Les éléments invariants
Les similarités entre une visite de jour et une visite de nuit forment un ensemble d’éléments invariants au cœur de l’exposition. Le repérage de ces éléments est accessible à travers les observations des parcours de visiteurs mais aussi à travers leurs discours par des thèmes communs au jour et à la nuit. Bien entendu, le premier élément invariant accessible est la muséographie de l’exposition. Que ce soit le jour ou la nuit, les œuvres sont situées aux mêmes endroits, sur les mêmes supports, avec les mêmes textes. Bref, la mise en espace ne varie pas entre jour et nuit. L’agencement de l’exposition dans la cour Marly met en valeur plusieurs œuvres se trouvant à des points stratégiques. Elles sont imposantes et surélevées par rapport aux visiteurs. Ce sont les groupes du bassin des Nappes qui bordent la première volée d’escalier ainsi que les groupes équestres de la terrasse supérieure qui dominent l’espace. Les observations ont d’ailleurs montré qu’ils s’agissaient là des points d’attention majeurs dans la cour Marly, de jour ou de nuit. Le passage à la nuit n’a donc pas d’impact sur l’agencement spatial de la cour Marly, ni sur les aides à la visite. Les visiteurs disposent donc toujours du même discours la nuit que la journée. Les unités de sens ne varient pas, la position des œuvres et les rapports qu’elles 424 entretiennent sont les mêmes, les textes de l’exposition apportent les mêmes informations et la même orientation physique et conceptuelle. Il est également possible de retrouver des points communs entre jour et nuit dans les discours de visiteurs recueillis lors de l’enquête dans la cour Marly. Ces points communs, encore une fois, se situent dans la perception de la cour Marly en tant que muséographie et qu’architecture.
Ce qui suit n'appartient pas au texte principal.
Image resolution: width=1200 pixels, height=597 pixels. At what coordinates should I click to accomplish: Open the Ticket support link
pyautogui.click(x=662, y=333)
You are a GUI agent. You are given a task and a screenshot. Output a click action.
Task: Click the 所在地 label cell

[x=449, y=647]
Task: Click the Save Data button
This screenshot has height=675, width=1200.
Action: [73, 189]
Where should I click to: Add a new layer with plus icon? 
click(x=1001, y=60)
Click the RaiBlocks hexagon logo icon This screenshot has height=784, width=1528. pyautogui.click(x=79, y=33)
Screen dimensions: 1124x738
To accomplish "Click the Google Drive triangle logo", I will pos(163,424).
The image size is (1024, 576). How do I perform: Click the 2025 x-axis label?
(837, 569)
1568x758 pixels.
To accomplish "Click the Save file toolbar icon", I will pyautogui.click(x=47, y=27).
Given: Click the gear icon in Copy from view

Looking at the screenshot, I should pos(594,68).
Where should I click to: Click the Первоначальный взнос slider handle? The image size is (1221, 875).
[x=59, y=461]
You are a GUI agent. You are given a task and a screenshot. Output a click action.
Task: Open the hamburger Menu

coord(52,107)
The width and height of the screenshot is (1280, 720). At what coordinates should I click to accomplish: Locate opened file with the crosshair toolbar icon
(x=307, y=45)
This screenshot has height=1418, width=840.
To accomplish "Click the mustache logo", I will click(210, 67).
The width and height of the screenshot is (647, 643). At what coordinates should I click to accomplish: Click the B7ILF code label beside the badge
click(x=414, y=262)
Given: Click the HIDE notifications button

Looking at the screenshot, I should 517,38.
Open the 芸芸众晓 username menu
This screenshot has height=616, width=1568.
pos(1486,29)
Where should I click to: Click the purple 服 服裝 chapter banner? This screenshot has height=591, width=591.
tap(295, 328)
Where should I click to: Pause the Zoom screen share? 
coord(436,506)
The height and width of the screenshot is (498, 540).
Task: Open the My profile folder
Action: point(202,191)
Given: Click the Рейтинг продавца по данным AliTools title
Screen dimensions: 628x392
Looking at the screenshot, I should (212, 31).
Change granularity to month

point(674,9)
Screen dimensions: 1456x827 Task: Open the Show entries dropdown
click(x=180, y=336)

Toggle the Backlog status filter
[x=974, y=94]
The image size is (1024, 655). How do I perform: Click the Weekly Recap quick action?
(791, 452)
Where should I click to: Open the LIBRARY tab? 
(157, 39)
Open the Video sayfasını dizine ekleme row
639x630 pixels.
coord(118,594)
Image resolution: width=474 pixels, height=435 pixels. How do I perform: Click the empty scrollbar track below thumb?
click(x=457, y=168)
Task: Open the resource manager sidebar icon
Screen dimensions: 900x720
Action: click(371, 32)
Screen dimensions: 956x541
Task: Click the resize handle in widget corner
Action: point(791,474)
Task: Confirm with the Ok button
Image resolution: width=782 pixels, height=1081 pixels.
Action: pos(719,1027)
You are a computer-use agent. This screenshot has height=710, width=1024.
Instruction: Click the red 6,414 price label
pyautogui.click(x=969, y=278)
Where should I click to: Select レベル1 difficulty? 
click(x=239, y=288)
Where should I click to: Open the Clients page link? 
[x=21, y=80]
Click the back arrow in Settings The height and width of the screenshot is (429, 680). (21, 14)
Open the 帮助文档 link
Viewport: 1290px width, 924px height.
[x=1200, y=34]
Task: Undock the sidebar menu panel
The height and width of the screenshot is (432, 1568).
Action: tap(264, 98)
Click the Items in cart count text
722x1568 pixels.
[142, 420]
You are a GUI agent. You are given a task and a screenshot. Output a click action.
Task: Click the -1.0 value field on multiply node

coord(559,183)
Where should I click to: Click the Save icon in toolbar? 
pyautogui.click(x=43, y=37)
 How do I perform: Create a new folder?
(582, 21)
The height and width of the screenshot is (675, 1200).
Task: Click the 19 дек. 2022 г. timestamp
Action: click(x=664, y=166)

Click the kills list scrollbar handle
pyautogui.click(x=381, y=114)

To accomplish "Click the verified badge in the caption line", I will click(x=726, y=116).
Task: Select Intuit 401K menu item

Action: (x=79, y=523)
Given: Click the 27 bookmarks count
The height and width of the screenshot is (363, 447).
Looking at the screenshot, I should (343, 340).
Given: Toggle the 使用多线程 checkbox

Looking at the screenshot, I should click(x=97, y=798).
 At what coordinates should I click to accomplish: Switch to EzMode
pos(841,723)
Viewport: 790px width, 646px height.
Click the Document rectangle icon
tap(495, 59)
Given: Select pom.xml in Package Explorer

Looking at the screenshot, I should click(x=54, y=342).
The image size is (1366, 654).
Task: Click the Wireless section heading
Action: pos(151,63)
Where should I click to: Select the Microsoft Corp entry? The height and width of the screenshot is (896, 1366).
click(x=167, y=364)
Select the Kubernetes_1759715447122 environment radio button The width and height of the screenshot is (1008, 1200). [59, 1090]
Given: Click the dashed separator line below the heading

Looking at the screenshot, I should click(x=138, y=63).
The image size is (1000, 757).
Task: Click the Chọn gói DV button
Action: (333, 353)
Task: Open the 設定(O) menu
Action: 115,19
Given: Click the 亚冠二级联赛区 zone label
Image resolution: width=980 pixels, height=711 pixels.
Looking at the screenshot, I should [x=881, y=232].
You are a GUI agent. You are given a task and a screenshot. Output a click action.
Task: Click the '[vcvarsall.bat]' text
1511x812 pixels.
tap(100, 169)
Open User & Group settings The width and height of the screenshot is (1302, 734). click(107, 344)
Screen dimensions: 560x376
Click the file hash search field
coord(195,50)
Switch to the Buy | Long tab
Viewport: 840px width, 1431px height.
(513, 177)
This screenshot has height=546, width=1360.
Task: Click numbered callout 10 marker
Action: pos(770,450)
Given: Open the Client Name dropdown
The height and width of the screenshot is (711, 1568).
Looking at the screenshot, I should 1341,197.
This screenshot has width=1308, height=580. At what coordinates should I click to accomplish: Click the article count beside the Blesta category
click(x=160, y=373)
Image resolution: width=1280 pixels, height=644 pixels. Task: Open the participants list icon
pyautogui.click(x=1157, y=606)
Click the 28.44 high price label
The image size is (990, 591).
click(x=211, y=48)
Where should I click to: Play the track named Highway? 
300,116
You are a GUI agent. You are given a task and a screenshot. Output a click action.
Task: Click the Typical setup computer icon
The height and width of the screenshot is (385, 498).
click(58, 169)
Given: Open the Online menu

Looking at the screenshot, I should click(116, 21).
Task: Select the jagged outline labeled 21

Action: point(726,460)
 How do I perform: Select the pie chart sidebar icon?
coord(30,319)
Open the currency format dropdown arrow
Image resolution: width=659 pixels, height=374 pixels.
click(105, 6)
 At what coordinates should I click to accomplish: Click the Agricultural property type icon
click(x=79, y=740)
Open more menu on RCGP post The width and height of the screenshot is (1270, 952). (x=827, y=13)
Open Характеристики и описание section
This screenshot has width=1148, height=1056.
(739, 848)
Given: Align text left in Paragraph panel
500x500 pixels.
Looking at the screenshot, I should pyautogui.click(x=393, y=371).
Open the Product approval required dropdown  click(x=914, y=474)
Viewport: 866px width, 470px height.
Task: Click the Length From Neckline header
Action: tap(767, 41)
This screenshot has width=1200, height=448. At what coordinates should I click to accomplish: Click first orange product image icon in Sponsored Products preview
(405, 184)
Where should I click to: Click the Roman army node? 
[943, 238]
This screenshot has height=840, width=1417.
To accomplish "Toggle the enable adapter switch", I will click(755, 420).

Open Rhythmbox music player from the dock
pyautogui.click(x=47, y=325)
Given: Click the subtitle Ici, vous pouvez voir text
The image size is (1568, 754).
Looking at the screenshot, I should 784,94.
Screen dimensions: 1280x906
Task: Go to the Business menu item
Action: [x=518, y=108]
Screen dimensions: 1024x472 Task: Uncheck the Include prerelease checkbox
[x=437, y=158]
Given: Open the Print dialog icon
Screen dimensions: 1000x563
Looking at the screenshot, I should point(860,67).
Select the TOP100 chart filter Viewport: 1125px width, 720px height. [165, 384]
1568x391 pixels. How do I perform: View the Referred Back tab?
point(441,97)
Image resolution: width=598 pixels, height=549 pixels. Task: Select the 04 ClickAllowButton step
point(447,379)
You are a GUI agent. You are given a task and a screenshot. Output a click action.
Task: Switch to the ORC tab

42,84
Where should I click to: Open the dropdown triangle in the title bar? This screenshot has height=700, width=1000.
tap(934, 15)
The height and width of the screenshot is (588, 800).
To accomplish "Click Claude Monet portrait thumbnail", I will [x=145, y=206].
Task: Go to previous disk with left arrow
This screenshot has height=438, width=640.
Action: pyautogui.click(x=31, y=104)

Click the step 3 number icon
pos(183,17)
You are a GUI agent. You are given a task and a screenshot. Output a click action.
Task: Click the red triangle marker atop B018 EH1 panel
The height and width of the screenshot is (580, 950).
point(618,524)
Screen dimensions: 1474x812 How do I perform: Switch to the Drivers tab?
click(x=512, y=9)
Globalement, ce rapport à l’espace se manifeste principalement par le côté impressionnant et le volume de la cour Marly ainsi que par la mise en valeur muséographique qu’elle propose.
Les variations
Il existe des variations entre visite de jour et visite de nuit, la première partie des analyses les a évoquées à travers l’approche sensible de l’exposition des visiteurs de la nuit. Les discours des visiteurs semblent comporter plus d’appels aux sensations et à l’imagination dans leur appréhension du discours proposé par l’exposition, ce que soulignent les observations. La nuit les visiteurs tournent autour des œuvres, la journée ils lisent les textes d’exposition. Ces différences ont été pointées, il s’agit de les explorer de manière plus approfondie. La première source de variation qui intéresse le questionnement de la thèse est l’imaginaire lié à la nocturne. Retrouve-t-on des indices de l’obscurité de la nuit dans les discours comme la mention de la peur ? Bref, la perception des choses change-t-elle ? Devient-elle plus floue et permet-elle ainsi un plus grand recours à l’imaginaire par rapport à la raison ? L’hypothèse est que des indices de la présence de la nuit seraient détectables dans la perception des visiteurs notamment par le recours à l’imaginaire. À l’aide du repérage thématique réalisé sur les entretiens du Louvre, il est possible de dégager plusieurs points en rapport à l’utilisation de l’imagination dans les discours. Cette imaginaire semble se développer autour de trois pôles, d’un côté le dépaysement, de l’autre le mystère et enfin le fantasme de l’enfermement et de l’interdit. La mention d’un de ces trois pôles apparaît dans 39% de la totalité des entretiens réalisés.